START DATASET EXTRACT

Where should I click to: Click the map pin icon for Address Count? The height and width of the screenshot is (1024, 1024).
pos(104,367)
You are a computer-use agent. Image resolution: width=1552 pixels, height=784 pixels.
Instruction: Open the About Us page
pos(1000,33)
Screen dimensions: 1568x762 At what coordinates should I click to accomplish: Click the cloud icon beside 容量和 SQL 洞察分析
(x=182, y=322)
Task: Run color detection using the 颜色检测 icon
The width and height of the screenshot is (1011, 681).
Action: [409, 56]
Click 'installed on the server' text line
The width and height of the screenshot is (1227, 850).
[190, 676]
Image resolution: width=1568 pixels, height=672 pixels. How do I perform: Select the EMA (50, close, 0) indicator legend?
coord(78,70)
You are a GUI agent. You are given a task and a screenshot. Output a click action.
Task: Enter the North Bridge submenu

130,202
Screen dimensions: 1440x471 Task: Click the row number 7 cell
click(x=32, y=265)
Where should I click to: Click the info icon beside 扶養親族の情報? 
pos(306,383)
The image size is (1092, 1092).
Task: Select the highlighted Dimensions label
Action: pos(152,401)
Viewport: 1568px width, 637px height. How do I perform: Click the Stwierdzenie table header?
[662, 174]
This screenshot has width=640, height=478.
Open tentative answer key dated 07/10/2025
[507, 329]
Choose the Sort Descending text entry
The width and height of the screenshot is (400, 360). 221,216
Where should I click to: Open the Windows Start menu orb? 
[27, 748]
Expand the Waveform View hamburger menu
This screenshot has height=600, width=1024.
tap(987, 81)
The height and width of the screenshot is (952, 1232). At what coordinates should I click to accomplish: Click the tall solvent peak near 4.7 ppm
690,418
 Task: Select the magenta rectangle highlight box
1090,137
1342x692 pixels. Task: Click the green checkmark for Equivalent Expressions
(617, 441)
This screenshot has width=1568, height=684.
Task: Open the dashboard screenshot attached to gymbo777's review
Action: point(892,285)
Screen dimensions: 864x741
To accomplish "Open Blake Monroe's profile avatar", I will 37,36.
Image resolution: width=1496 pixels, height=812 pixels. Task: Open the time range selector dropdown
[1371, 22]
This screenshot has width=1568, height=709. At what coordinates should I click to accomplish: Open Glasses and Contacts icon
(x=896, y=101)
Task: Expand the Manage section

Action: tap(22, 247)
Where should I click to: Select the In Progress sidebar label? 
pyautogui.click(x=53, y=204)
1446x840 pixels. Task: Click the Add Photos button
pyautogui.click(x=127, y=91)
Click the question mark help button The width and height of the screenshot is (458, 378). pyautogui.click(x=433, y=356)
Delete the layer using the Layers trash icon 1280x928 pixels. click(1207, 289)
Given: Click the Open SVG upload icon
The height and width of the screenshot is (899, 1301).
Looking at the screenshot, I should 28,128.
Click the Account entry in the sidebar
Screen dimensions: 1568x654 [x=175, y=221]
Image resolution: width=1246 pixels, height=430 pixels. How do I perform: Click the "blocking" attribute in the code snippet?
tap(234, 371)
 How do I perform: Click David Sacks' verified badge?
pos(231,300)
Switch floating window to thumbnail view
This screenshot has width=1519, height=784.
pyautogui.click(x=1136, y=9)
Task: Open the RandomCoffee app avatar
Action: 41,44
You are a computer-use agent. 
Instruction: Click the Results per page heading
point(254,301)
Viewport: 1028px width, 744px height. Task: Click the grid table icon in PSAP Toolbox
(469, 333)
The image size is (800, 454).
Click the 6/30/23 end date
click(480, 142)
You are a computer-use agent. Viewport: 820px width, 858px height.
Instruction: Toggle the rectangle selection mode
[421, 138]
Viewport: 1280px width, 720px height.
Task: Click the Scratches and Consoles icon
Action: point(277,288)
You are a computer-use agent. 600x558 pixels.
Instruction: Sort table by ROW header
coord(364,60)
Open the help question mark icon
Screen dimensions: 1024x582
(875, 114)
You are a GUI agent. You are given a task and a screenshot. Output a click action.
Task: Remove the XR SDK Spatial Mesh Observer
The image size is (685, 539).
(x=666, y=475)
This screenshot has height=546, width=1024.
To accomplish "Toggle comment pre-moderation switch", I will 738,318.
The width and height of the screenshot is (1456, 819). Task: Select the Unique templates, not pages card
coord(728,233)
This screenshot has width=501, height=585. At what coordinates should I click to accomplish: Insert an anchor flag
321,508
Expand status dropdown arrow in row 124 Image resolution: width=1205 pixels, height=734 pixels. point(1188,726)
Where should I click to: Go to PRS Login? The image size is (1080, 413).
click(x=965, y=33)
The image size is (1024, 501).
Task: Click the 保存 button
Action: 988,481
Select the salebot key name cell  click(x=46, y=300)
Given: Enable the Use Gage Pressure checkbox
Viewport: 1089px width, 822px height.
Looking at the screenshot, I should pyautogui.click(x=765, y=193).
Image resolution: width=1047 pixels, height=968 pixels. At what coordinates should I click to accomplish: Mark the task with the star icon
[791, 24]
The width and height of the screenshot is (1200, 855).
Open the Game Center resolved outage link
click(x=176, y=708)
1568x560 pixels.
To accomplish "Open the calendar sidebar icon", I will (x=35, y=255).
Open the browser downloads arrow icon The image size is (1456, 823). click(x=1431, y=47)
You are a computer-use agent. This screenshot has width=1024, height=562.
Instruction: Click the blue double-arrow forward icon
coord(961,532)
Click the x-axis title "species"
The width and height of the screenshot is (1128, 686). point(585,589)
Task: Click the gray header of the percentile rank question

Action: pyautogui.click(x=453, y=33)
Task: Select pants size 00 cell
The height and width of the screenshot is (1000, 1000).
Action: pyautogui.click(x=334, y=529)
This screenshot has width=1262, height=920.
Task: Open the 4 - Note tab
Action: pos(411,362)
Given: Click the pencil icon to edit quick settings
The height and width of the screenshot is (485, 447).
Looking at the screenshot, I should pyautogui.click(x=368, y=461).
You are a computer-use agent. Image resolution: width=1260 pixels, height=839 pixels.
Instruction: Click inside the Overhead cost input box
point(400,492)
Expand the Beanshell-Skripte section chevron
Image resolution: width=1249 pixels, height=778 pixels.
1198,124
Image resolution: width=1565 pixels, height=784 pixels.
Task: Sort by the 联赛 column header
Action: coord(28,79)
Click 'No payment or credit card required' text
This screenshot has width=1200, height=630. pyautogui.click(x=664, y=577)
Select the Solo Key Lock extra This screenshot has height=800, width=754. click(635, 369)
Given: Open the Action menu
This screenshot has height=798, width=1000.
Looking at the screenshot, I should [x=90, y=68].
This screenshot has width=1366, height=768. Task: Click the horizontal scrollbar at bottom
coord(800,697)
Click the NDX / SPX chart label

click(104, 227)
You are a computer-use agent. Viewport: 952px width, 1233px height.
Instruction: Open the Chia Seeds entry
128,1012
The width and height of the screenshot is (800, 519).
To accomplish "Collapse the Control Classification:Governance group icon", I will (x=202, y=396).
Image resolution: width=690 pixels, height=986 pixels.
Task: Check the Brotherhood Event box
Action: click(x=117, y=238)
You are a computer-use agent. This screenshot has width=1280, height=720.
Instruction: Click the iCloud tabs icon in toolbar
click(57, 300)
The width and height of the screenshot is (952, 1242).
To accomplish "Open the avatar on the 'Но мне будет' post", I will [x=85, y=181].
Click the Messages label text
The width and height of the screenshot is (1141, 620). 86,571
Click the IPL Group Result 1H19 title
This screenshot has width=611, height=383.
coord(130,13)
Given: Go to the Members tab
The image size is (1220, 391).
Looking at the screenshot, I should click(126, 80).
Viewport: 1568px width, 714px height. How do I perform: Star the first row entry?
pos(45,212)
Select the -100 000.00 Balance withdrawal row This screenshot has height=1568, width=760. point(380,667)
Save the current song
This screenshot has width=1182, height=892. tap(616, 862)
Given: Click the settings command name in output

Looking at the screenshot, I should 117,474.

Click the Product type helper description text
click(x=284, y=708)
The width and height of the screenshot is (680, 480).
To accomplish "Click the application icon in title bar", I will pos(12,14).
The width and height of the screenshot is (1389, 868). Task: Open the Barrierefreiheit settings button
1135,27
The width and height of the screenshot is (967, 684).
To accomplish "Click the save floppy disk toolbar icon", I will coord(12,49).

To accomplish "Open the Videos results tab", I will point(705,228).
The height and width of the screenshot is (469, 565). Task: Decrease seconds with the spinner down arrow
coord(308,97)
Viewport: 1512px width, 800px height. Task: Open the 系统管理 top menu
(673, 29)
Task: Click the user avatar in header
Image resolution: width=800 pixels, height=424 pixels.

END DATASET EXTRACT

Your task is to list each line of the records with the word "using".

§ TASK OUTPUT
Task: Run color detection using the 颜色检测 icon
Delete the layer using the Layers trash icon 1280x928 pixels. click(1207, 289)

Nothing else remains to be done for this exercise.